Público - 10 Nov 05

PS inviabiliza alteração da lei do aborto por via parlamentar
Nuno Sá Lourenço

Socialistas votaram ao lado do PSD e CDS
no requerimento do
Bloco de Esquerda

O PS travou ontem a alteração da lei do aborto por via parlamentar, proposta pelo Bloco de Esquerda e secundada pelo PCP. Ao lado dos socialistas, no voto contra, estiveram PSD e CDS.
O chumbo ocorreu na Comissão de Assuntos Constitucionais, onde dera entrada um requerimento do Bloco de Esquerda.
A justificação para o voto socialista foi feita pelo deputado Vitalino Canas, tendo afirmado que o projecto de lei em causa, já aprovado e em condições de discussão na especialidade, estava associado ao processo de referendo - o que impede a alteração da lei até Setembro de 2006. "Antes disso este projecto de lei não poderá avançar, até porque desde o início está associado ao projecto de resolução do referendo e deve aguardar que haja oportunidade de o realizar."
O vice-presidente do grupo parlamentar do PS garantiu que, no início da segunda sessão legislativa, o PS voltaria a apresentar uma proposta de referendo, referindo-se a esta como "um compromisso eleitoral" e lembrando que tal não acontecera ainda devido a "questões de natureza processual".
A defesa do requerimento do BE foi feita pelo deputado do BE Fernando Rosas, que alertou, desde logo, para a demora inevitável que todo o processo iria sofrer. "A realização de um referendo sobre o aborto nunca ocorrerá em 2006", afirmou, para sublinhar que só em 2007 haveria condições para a realização de um referendo.
Fernando Rosas salientou ainda que o Parlamento ficaria "sem política para a questão da Interrupção Voluntária da Gravidez (IVG)" durante mais de um ano. "Isto significa o arrastar de uma situação muito dramática e muito grave para muitas mulheres", sublinhou Rosas, antes de argumentar que nada garante que venha a haver referendo.
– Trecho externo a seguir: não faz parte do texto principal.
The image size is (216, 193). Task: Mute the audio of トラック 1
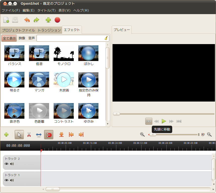point(12,180)
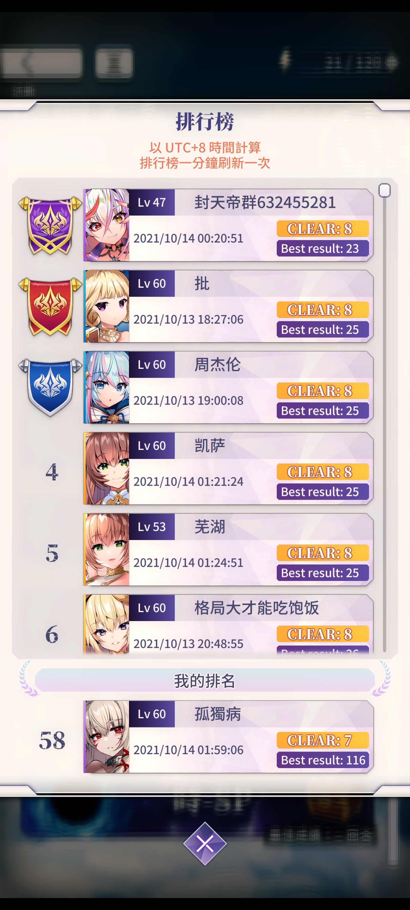410x910 pixels.
Task: Tap avatar of player 格局大才能吃饱饭
Action: [107, 624]
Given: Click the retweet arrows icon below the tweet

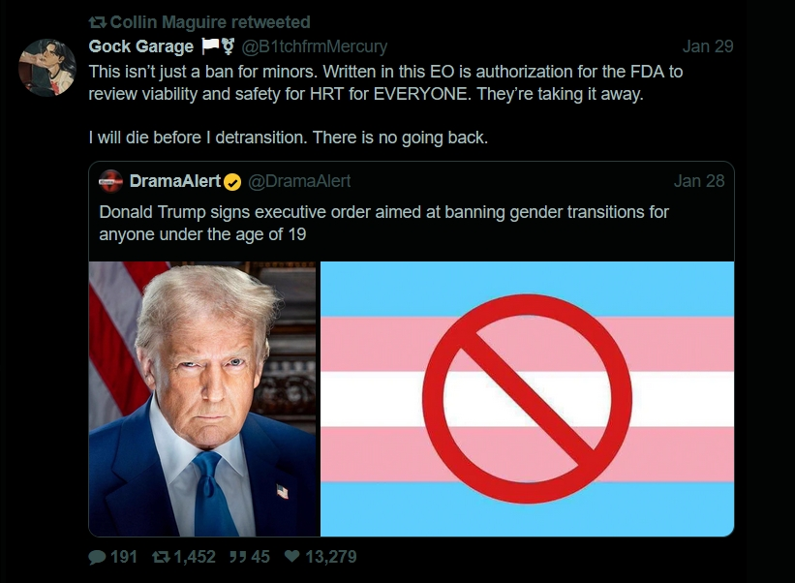Looking at the screenshot, I should pyautogui.click(x=162, y=557).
O deputado acenou até com o risco da eleição de um chefe de Estado "que seja contra a sua realização".
Através de Luís Montenegro, o PSD optou por se limitar a recordar que estaria sempre contra uma alteração da legislação sobre o aborto pelo Parlamento sem recurso a referendo.
Mais violento sobre a possibilidade de alteração por via parlamentar foi Nuno Magalhães. "Seria um dia negro para a democracia portuguesa", começou por afirmar, antes de acrescentar que essa solução "seria ultrapassar pela esquerda a democracia, o voto popular, desrespeitar os 30 por cento de portugueses que votaram" na consulta popular de 1998, em que venceu o "não" à despenalização.
O deputado comunista António Filipe reagiu à argumentação do CDS lembrando que o resultado do referendo de 1998 não era vinculativo. "A maioria dos eleitores, 70 por cento, não quis decidir, restituindo a competência para o órgão próprio: a Assembleia da República", afirmou. Na opinião do PCP, não discutir a matéria era "manter o processo em banho-maria e recusar-se a resolver a questão".
O requerimento do BE, chumbado ontem, propunha que o projecto de lei do PS que despenaliza o aborto realizado nas primeiras dez semanas de gravidez, o único diploma aprovado na generalidade sobre este assunto, seguisse para discussão na especialidade.
Apesar de desde o início deste processo o BE ter apoiado a realização de um referendo, avisou que só esperaria até ao final de 2006 pela sua convocação. Caso esta não viesse a acontecer, avançaria com a via parlamentar. O requerimento surge na sequência do chumbo do Tribunal Constitucional, que entendeu ser inconstitucional uma segunda proposta de referendo - depois do veto de Jorge Sampaio no início do ano - por entender que o Parlamento estava ainda na mesma sessão legislativa.